Indipendentemente dal settore di studi ogni scienziato concorda nel definire la fotosintesi clorofiliana come la reazione più importante sul nostro pianeta. Essa infatti consiste, ed è l’unica a saperlo fare, nell’utilizzo dell’energia solare per produrre autonomamente composti per il proprio sostentamento. Come se non bastasse circa 2,4 miliardi di anni fa proprio lo sviluppo di tale meccanismo biosintetico cambiò notevolmente le concentrazioni di ossigeno atmosferiche dando ufficialmente il via allo sviluppo dei nostri avi unicellulari. In questo articolo tratteremo la fase richiedente direttamente energia (fase luminosa) concentrandoci sugli organismi vegetali.

Cos’è la fotosintesi?

La fotosintesi è un processo biochimico e biofisico presente in alcuni organismi unicellulari e in tutte le piante. Essa si basa sulla capacità di utilizzare l’energia luminosa per attivare una serie di reazioni che porteranno alla sintesi di composti a tre atomi di carbonio: questi poi potranno essere utilizzati per la sintesi di svariati composti, tra cui i principali sono l’amido e il saccarosio. In particolare sono le componenti corpuscolari della luce, i fotoni, ad innescare la reazione.

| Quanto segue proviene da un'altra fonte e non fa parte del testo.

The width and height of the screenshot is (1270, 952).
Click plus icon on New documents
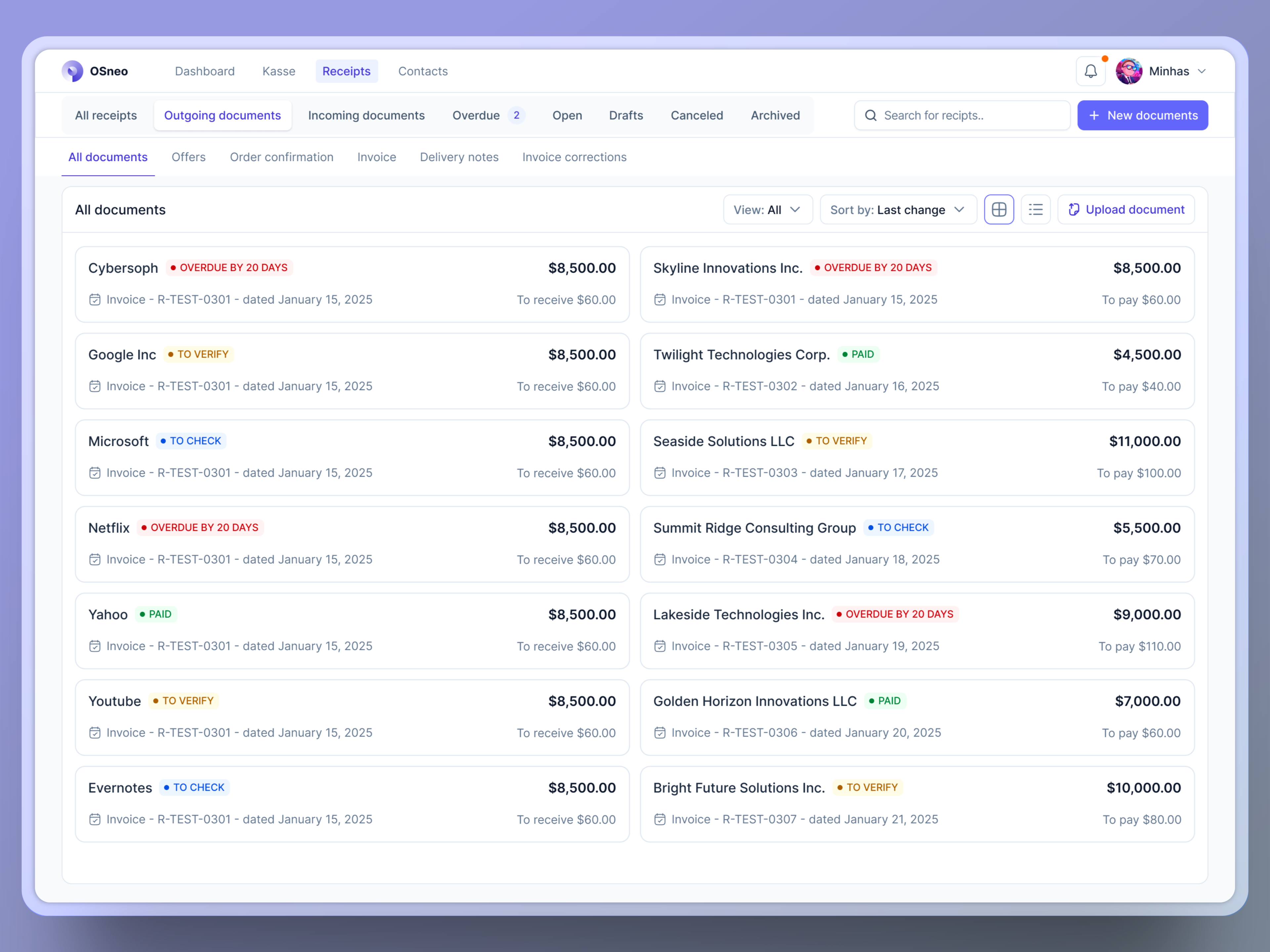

La fotosintesi può essere suddivisa in fase luminosa e fase oscura. La prima è detta luminosa in quanto necessita, come già detto, che i fotoni la inneschino; la seconda è detta oscura non perché avvenga in assenza di luce, ma perché questa la attiva indirettamente: la luce attiva enzimi, come la RuBisCo attivasi, che attivano quelli principali coinvolti nel ciclo di Calvin.

Perché le foglie sono verdi? 

Le foglie sono verdi perché i pigmenti fogliari non assorbono la luce verde. Come un pò tutti sappiamo, i fotoni possono trovarsi a lunghezze d’onda differenti, e quindi avere più o meno energia. La luce che i pigmenti assorbono si trova nello spettro visibile, quello che vediamo anche noi, ed assorbono solo le lunghezze d’onda comprese tra 400-500 nm e 600-700 nm, ovvero luce blu e rossa. Quella compresa tra 500 e 600 nm è la luce verde che viene riflessa e dona loro la tipica colorazione.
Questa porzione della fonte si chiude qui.